Pero Maxwell jugó en una jornada emocionante para el fervoroso público valdiviano: Chile cayó en un duelo apretado por 50-70, incluso después de ganar el primer cuarto por 14-9. Fue el aviso de lo que, ya por entonces, se denominó la “generación dorada” del básquetbol.
—Me hizo desarrollar un sentimiento de orgullo de ser chileno —dice Maxwell—. Fue el solo hecho de que pudiéramos competir contra Islas Vírgenes, Estados Unidos, República Dominicana o Argentina.
Un año después, en Perú, el equipo no sólo compitió, sino que se quedó con el Sudamericano Sub-17, superando en la final a la selección trasandina, con Maxwell elegido como el MVP, el jugador más valioso del torneo.
—Ahí ya la pasé bien con mis compañeros —cuenta ahora con una sonrisa.

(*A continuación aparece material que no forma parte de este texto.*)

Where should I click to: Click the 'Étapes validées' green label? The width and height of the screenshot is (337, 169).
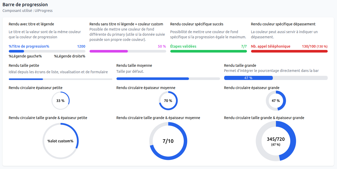coord(183,46)
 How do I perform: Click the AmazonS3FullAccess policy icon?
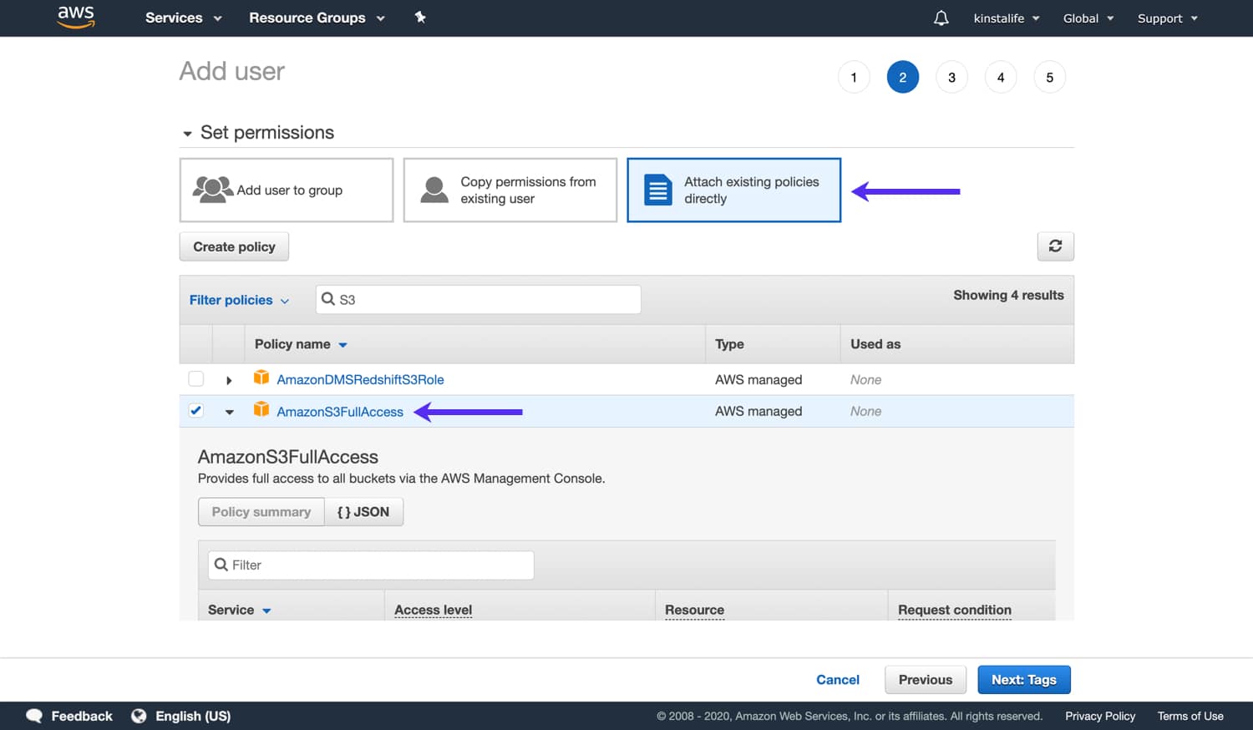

Sin embargo, a un mes del título, también hay algo de rabia en los Lorca Lloyd. Después del torneo, con Maxwell ya de vuelta en Estados Unidos junto a su padre, la selección Sub-17 fue recibida por la presidenta Michelle Bachelet en La Moneda. Pero ellos sólo se enteraron a través de los diarios. La ausencia de un gesto de la federación les dolió.
—Maxwell hizo un montón de sacrificios para llegar a este punto, pero básicamente le fue negado el celebrar con la selección
—dice Miguel—. Al enterarme, llamé al presidente de la federación, (Iván) Arcos, pero me dijo que no había dinero para que viajara de vuelta.
Pese al impasse, la sintonía con sus compañeros y el técnico Galo Lara garantiza que Maxwell seguirá defendiendo a la selección y tratando de repetir una actuación que lo proyectó entre los más sobresalientes. Hace un año, el sitio especializado Coast 2 Coast lo inscribió como uno de los mejores 50 jugadores jóvenes de la generación 2019 en Estados Unidos: en el puesto 42 y en el podio de Nueva York. La familia tendrá ahora que decidir entre varias ofertas de beca, todas de la División I de la NCAA, la más importante del deporte universitario estadounidense.
No hay espacio para el cansancio. Antes del Sudamericano, Maxwell estuvo en las Bahamas en Basketball Without Borders —un programa para el desarrollo comunitario organizado por la NBA y la FIBA— junto a Ignacio Arroyo, otra de las grandes promesas del básquetbol chileno. El próximo verano boreal tampoco habrá descanso: es el Premundial de Canadá.
—Cualquier chico en el básquetbol quiere ser profesional y llegar a la NBA. Pero, por ahora, mi gran meta es volverme la mejor versión de mí mismo dentro y fuera del campo —dice Maxwell, quitándole dramatismo a un mercado que cada año mueve cientos de millones de dólares. Sabe que tendrá que pensar en eso. Pero por ahora se dedica a pasarlo bien. No quiere perder el tiempo.